Settimana congestionata e totalmente priva di spunti operativi importanti quella vista sui grafici dell'Euro/Dollaro che sostituisce il renge medio settimanale a quello giornaliero, descrivendo una ridicola doji line da periodo prefestivo.

Ad appesantire il quadro tecnico attuale ci pensa un lunedì nero con un tracollo che questa volta coinvolge più di 80 pips in un solo giorno, da tempo "merce rara" per il cambio.

Il cambio è bene ricordarlo è vittima da mesi di un differenziale dei tassi d'interesse che rende costoso detenere posizioni lunghe in euro.

Infatti per attrarre l'attenzione degli operatori istituzionali, gli unici in grado di consolidare una duratura spinta rialzista con obiettivi primari le resistenze di 1.1530 e 1.1670 usd, occorrerà attendere una riduzione sostanziale del differenziale tra i tassi Usa (alti) e quelli europei (sotto zero), ormai in termini reali negativi.

Posizioni lunghe in portafoglio sull'Euro sono da considerarsi estremamente costose, al contrario di quelle in dollari che conferiscono un'interessante rendita. 

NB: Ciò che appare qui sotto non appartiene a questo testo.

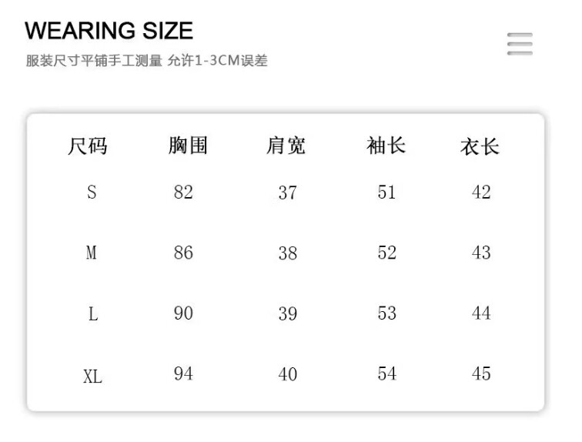Choose the M size row label
Viewport: 582px width, 442px height.
click(92, 253)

Come conseguenza di questi elementi di ordine fondamentale la volatilità si è ridotta ai minimi, favorendo una direzionalità praticamente inesistente in un contesto di lungo termine comunque ribassista, che non fanno che alimentare un monotono movimento dei prezzi, bloccato entro la fascia "storica" tra 1.15 e 1.12 euro.